Above is what it looks like after being installed. It doesn’t quite look right because the two LEDs forming the colon illuminate the entire space between the second and third digits, and is quite visible. The solution is to cover that up with something black. Conveniently, the SOT23 tape (packaging for the diodes) is black, and even has perfectly sized and spaced holes to go over the two LEDs. Not only does it block out the light in the gap, the holes also partially cover the two LEDs to make the dots smaller, which I think looks better:

In case this is useful, here are my schematic and circuit board layout files, created with KiCad 5.1: microwave_display_kicad.zip

More observations

Magnetron Failsafe

I’m quite impressed by how many independent mechanisms there are to prevent the magnetron from accidentally turning on. Not only are there three door switches to ensure the door is closed, there’s also a mechanism to guard against a faulty microcontroller or software.

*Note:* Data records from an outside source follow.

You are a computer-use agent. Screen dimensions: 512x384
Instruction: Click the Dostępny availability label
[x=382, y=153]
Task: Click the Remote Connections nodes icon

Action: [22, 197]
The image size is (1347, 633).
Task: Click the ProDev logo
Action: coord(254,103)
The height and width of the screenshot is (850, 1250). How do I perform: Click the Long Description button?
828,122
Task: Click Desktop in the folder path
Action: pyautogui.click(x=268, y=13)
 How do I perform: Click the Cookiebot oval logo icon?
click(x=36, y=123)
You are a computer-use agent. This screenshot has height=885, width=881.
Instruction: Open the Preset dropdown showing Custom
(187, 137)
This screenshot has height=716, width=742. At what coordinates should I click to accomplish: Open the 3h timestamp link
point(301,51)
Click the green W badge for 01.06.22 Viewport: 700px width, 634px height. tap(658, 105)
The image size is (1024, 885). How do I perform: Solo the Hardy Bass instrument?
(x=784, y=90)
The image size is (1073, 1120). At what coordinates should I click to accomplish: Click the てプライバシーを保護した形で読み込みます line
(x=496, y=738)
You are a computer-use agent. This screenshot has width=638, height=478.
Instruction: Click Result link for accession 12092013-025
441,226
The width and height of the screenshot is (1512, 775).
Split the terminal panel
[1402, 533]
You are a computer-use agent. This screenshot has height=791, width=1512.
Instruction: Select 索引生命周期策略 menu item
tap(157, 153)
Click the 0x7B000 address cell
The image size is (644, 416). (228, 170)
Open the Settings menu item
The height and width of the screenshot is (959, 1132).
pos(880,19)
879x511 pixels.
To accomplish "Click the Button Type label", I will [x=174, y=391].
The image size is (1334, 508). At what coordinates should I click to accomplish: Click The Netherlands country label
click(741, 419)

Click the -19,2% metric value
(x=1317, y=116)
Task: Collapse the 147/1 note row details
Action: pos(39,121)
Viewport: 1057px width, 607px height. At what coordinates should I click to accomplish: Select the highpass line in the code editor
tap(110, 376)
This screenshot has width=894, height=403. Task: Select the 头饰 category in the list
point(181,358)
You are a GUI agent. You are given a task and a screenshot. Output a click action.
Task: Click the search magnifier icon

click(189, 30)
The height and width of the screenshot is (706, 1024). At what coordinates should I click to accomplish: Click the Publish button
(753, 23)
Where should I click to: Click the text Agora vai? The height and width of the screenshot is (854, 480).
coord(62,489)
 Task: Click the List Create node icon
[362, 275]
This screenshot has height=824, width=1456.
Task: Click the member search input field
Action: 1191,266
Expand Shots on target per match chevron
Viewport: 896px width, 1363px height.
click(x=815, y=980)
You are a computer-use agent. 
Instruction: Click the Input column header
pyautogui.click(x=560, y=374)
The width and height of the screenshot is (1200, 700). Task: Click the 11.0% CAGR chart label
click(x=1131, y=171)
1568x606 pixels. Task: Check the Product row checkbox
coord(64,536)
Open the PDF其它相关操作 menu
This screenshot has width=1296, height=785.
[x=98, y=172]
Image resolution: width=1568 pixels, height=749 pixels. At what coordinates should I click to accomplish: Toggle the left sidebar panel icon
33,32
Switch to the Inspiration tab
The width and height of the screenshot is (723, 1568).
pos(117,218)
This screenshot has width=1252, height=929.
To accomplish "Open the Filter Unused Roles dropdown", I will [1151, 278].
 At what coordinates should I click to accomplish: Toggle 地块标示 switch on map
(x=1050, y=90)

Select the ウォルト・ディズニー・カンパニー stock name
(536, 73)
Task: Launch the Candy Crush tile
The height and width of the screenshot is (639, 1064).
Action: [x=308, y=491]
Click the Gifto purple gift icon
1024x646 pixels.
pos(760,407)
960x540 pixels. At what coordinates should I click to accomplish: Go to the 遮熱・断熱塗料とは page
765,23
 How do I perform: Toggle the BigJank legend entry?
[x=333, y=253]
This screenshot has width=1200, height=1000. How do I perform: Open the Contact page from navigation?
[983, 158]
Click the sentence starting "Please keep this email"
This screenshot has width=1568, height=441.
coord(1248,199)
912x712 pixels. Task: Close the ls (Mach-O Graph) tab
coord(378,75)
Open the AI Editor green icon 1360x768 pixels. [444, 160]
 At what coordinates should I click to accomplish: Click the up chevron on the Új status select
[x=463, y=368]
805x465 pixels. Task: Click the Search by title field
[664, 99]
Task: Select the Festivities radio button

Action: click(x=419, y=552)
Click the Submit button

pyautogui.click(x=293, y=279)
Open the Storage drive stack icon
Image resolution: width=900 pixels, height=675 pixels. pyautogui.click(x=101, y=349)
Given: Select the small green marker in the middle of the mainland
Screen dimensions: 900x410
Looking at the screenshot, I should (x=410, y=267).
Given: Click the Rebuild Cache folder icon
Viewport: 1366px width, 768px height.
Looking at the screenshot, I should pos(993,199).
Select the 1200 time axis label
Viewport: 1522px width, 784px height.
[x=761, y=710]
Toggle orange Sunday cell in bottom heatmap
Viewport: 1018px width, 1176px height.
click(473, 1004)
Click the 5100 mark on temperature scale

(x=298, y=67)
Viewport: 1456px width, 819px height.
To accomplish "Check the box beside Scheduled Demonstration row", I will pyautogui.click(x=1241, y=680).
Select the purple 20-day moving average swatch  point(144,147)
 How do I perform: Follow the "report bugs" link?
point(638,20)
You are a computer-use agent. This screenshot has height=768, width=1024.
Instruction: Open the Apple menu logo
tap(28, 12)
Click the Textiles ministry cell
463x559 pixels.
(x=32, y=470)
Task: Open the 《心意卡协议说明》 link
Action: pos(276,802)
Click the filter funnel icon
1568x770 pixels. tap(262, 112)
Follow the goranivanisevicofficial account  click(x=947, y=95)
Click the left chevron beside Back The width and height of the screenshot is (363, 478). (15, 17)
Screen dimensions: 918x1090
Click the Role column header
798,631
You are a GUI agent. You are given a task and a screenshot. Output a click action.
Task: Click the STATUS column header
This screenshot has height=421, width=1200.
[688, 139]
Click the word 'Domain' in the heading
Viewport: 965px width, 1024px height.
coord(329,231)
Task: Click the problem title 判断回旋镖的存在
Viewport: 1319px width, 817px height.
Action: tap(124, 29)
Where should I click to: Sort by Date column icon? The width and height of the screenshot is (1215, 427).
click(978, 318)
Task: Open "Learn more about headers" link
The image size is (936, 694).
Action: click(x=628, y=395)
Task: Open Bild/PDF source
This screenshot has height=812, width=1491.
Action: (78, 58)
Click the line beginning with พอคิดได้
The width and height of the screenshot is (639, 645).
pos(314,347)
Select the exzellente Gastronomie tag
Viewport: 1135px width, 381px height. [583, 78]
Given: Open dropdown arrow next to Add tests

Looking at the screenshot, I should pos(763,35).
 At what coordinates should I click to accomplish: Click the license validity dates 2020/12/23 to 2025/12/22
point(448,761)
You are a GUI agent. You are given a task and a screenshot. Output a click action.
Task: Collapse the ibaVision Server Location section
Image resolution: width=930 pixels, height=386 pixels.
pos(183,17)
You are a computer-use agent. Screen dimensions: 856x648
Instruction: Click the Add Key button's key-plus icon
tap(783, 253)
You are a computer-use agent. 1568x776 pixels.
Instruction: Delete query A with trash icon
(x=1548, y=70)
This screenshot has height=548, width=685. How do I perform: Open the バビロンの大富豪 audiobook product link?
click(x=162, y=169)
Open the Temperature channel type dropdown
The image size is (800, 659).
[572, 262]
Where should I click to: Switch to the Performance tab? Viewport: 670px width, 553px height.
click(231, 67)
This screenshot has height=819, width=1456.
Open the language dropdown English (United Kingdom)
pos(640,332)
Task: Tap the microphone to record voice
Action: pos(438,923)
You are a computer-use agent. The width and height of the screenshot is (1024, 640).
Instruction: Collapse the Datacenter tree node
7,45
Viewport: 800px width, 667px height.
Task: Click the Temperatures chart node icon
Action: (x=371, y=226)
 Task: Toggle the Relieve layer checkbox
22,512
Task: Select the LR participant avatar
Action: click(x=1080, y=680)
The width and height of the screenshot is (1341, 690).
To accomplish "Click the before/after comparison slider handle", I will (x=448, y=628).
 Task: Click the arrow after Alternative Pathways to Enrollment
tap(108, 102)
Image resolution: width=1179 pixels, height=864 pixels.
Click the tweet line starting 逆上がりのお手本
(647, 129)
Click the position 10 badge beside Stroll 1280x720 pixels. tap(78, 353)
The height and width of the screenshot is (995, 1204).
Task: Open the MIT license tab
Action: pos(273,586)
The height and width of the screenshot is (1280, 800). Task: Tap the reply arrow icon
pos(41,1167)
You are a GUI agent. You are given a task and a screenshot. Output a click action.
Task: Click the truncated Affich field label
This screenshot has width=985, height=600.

The magnetron high voltage transformer is turned on by relay RLY1, which also goes through two mechanical switches (upper and middle door switches). If the upper switch detects an open door (open switch), the circuit is opened and there is no power to the magnetron. If the middle switch detects an open door (closed switch), the transformer is shorted out and you would get a short circuit and trip a circuit breaker (or possibly even melt a switch), but still no magnetron power. These two switches are in the 120V AC path, so they can protect against a faulty RLY1 that is stuck on.

The path that controls the magnetron relay RLY1 has three separate controls in series (Q1, Q3, and lower door switch). If the lower door switch detects an open door (open switch), RLY1 doesn’t turn on. Once the door is closed, two transistors (Q1 and Q3) both need to be on to enable RLY1. Q3 is directly controlled by the microcontroller to turn on the magnetron relay RLY1. But there is also Q1, which only allows RLY2 to turn on if the lamp relay (RLY2) has also been commanded to power on (by Q2).

Q2 is the transistor that responds to the microcontroller command to turn on the lamp relay (RLY2). But unlike Q3, Q2 is not directly connected to a microcontroller pin. It goes through Q5 and several passive components first. I believe these components are designed to prevent a malfunctioning microcontroller from causing the microwave oven to be stuck on. C16 blocks any DC signal, so to turn on Q2, the microcontroller must output a continuous pulse train to periodically turn on Q5 to charge up capacitor E1, which turns on Q2. If the microcontroller stops toggling the output pin (Port C.2) for any reason (hardware failure, software crash), Q2 turns off once E1 discharges (~20 ms?), making it impossible for the microcontroller to freeze with the lamp and magnetron stuck on.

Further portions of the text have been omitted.